# To do
Below are records to return verbatim; the pictures are to be dropped.

(Pixel coordinate grounding data)

--- START ---

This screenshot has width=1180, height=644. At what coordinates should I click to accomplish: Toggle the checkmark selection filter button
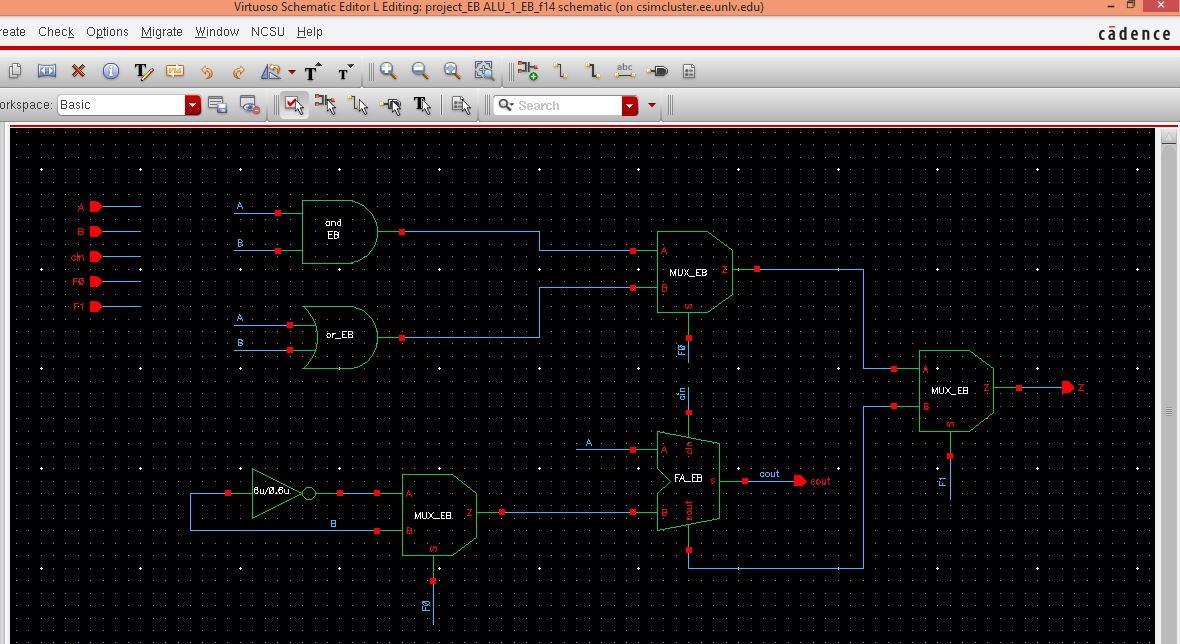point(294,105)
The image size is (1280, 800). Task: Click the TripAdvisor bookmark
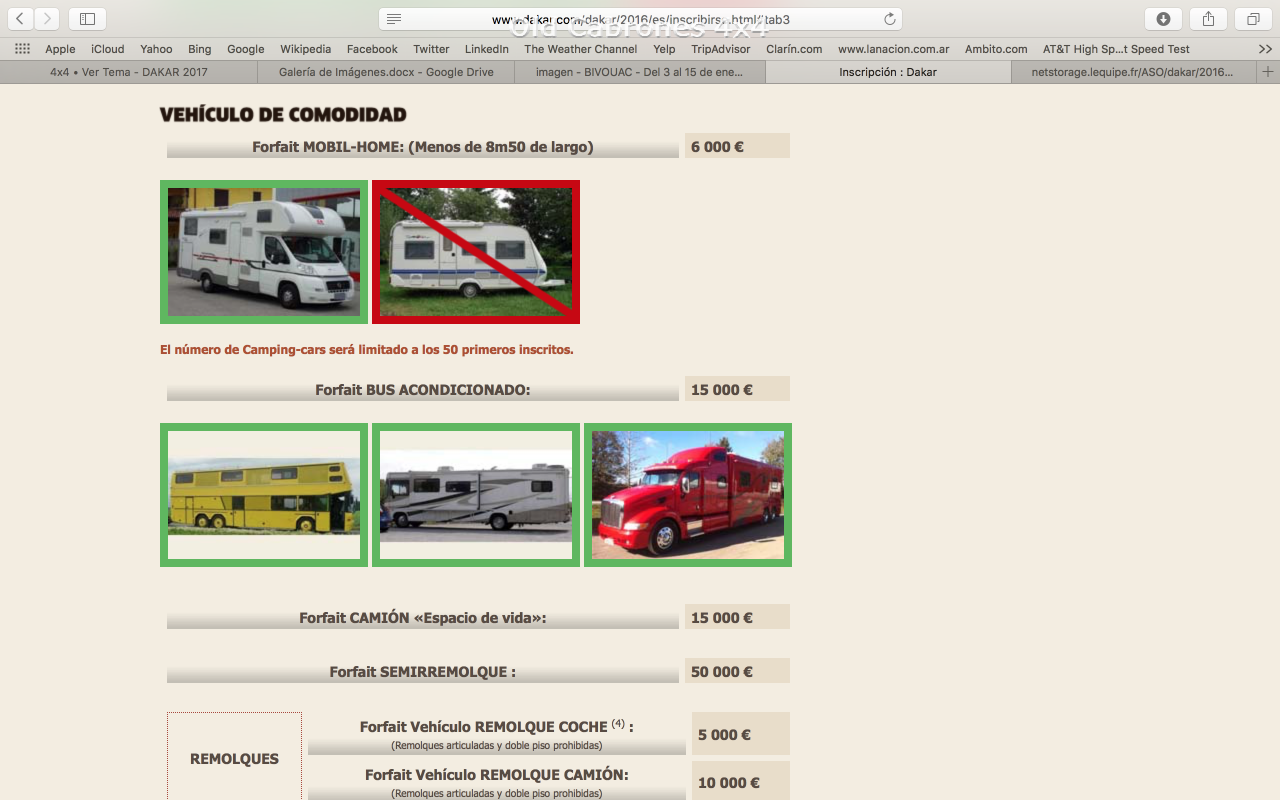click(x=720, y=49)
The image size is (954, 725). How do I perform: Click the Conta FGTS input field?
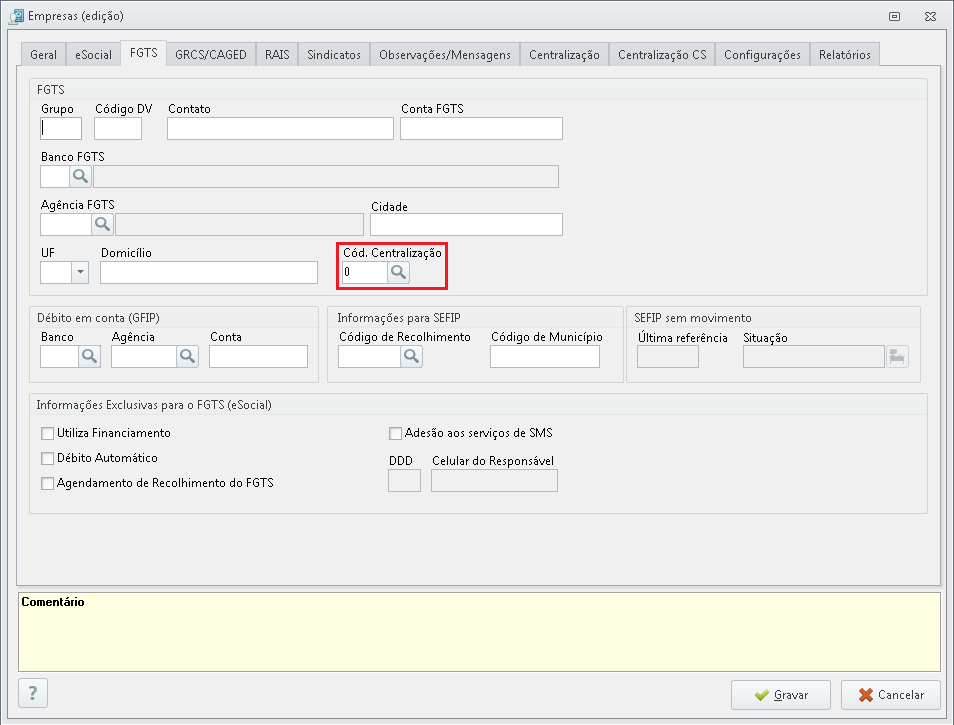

--- END ---

# Exercise result
This screenshot has width=1180, height=644. At what coordinates should I click to accomplish: Toggle the checkmark selection filter button
point(294,105)
The image size is (1280, 800). Task: Click the TripAdvisor bookmark
click(x=720, y=49)
The image size is (954, 725). How do I perform: Click the Conta FGTS input field?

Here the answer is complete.